Problema da risolvere
Puoi riscrivere come elenco puntato il paragrafo dell'intervista che inizia con «È una tematica che mi sta molto a cuore», conservandone i fatti principali?

Estratto del documento
☆ ☆ ☆ ☆
Simona
Branchetti, impegno per le donne
di
Giuseppe Bosso
Abbiamo il piacere di incontrare nuovamente uno dei volti più apprezzati
dagli spettatori del Tg5,
Simona Branchetti,
che in questi ultimi tempi si è anche cimentata in una interessante e
irriverente esperienza al fianco della scrittrice Elisa D’Ospina,
Sante e Stronze.
Ben trovata, Simona, dopo tanti anni è un piacere
risentirti. Come nasce questo
podcast che stai conducendo con Elisa D'Ospina e con quali intenti?
«Si tratta di un'idea che coltivavo da tempo e che abbiamo realizzato;
abbiamo chiuso positivamente la pima stagione».
Com'è cambiata la tua vita rispetto alla nostra prima chiacchierata non
solo per le varie esperienze che hai avuto?
«Tantissimo; ora sono tornata al Tg5 dopo quattro anni di conduzione di
programmi, un'esperienza nuova che ho vissuto positivamente, che mi ha
aperto a nuove possibilità».
Occupandoti di cronaca anche tu come tanti colleghi e colleghe devi
purtroppo molto spesso raccontare i terribili casi di femminicidio che da
anni si verificano in modo sempre più preoccupante. Sei impegnata anche tu
in iniziative tematiche per contrastare queste tragedie?
«È una tematica che mi sta molto a cuore e nella quale mi sono impegnata per
aiutare le donne a capire quanto sia importante anzitutto emanciparsi dal
punto di vista economico per non essere schiave e non dipendere da nessuno.
È la prima cosa che ricordo a tutte le donne anche nel mio podcast, per
aiutarle a superare quegli stupidi stereotipi che ci vorrebbero vincolare in
una maniera ormai anacronistica; stereotipi che a volte sono stati anche
creati ad arte per tenerci incastrate, come descritto nel libro
Il mito
della bellezza di Naomi Wolf dove la bellezza viene strumentalizzata a
seconda dell'uso che se ne fa. Per rispondere alla tua domanda al momento
non ho eventi in programma, ma sarò certamente disponibile qualora si
presentasse l'occasione, proprio per le ragioni che ti ho detto».
☆ ☆ ☆ ☆
Informazioni fornite

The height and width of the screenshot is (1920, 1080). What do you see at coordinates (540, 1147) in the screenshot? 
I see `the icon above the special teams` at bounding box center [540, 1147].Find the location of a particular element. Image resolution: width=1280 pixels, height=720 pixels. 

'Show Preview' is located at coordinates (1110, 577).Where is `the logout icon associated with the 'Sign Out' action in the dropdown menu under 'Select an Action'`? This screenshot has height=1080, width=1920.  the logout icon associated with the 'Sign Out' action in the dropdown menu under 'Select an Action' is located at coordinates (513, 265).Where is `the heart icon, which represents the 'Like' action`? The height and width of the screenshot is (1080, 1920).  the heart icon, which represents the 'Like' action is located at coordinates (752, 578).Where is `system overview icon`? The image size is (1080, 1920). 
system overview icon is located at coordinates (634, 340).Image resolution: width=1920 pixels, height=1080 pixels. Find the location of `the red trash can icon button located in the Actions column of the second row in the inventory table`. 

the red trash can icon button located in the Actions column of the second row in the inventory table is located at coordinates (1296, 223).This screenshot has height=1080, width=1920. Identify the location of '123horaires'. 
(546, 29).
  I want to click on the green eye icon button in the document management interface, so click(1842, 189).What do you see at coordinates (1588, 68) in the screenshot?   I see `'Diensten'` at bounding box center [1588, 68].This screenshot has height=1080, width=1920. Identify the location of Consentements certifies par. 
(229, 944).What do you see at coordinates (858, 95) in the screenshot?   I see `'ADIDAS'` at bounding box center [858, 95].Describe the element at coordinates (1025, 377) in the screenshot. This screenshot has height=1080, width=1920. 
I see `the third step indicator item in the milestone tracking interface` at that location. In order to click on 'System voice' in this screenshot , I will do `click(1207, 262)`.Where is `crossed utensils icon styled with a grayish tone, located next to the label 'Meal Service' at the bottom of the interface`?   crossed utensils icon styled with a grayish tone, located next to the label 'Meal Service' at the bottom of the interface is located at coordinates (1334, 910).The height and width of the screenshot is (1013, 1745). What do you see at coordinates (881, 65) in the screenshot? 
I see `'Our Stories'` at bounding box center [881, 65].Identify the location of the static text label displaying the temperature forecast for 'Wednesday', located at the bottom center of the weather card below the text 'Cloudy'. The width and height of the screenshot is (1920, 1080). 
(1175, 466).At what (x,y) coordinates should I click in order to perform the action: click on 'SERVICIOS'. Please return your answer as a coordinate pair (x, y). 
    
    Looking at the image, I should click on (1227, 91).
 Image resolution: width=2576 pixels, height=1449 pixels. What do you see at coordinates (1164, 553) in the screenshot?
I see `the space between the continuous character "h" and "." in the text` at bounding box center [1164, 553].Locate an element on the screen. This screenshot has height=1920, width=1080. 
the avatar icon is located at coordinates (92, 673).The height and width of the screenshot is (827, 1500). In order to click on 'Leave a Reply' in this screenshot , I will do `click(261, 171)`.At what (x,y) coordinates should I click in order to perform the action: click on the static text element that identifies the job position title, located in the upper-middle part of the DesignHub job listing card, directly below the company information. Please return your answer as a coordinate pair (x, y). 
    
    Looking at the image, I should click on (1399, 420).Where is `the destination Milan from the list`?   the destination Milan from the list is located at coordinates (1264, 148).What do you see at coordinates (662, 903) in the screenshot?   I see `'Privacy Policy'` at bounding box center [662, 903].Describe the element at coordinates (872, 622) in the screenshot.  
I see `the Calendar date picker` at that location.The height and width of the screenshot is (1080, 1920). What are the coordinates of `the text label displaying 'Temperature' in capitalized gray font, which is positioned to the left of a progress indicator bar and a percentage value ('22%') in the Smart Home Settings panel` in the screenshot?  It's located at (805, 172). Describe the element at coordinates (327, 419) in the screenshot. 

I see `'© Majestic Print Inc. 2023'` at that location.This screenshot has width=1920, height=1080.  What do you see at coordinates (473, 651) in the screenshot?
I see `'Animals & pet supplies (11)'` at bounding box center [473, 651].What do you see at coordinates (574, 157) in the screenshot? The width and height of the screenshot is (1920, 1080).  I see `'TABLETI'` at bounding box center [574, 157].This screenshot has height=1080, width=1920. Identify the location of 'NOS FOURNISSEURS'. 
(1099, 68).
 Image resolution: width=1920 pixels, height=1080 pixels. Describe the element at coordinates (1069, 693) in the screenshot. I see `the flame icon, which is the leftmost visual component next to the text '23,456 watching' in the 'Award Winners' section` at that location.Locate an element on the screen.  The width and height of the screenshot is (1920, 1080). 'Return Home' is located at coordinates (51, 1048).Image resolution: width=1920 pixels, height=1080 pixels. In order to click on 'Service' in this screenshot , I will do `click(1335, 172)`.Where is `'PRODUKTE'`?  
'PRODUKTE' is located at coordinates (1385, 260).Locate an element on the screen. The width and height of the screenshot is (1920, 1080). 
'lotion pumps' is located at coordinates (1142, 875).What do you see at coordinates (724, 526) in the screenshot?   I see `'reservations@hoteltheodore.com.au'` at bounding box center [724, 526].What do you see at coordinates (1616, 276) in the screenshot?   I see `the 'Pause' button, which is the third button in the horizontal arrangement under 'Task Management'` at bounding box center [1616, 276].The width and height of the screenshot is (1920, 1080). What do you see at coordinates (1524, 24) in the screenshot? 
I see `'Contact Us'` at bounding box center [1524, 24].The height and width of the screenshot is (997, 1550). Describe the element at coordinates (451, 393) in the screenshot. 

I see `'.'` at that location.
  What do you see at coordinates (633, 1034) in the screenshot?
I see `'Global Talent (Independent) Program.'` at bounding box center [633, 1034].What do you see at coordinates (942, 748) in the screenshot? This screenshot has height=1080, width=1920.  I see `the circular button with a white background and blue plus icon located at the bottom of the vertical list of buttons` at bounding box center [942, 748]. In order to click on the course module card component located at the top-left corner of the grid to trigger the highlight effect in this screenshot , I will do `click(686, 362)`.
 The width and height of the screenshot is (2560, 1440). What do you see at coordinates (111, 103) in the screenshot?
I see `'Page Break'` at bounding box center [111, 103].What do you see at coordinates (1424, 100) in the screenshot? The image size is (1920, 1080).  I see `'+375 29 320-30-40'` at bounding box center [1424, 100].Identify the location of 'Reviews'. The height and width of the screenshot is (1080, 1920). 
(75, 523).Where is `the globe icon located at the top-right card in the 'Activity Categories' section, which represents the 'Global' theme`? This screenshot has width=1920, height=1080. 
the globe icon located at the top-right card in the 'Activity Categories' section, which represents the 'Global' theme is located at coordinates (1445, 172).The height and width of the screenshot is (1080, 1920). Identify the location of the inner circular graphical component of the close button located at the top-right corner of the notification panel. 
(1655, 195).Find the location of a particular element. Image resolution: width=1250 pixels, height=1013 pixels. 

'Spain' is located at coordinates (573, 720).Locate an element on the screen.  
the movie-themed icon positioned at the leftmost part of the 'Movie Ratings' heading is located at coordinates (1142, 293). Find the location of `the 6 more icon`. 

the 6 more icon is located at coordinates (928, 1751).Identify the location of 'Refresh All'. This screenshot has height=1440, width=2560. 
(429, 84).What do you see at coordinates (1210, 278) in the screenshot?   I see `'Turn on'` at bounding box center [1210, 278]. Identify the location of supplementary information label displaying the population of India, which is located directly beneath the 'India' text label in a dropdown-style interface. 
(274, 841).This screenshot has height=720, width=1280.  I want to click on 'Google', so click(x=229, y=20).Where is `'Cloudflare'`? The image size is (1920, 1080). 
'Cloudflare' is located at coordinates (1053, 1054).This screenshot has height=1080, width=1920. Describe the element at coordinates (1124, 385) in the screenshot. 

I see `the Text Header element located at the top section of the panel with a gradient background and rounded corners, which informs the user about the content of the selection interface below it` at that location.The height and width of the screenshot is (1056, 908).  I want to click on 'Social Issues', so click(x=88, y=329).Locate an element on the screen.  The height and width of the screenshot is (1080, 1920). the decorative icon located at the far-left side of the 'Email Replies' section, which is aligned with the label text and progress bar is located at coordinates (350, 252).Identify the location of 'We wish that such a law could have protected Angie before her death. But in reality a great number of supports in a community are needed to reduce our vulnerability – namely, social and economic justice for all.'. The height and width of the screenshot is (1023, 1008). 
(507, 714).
☆ ☆ ☆ ☆
Risposta al compito
- La tematica le sta molto a cuore e vi si è impegnata per aiutare le donne a capire quanto sia importante emanciparsi anzitutto economicamente, per non essere schiave e non dipendere da nessuno.
- È la prima cosa che ricorda a tutte le donne, anche nel suo podcast, per aiutarle a superare stereotipi ormai anacronistici.
- Questi stereotipi a volte sono stati creati ad arte per tenere le donne incastrate, come descrive Naomi Wolf nel libro «Il mito della bellezza», dove la bellezza viene strumentalizzata a seconda dell'uso che se ne fa.
- Al momento non ha eventi in programma, ma sarà disponibile qualora se ne presentasse l'occasione.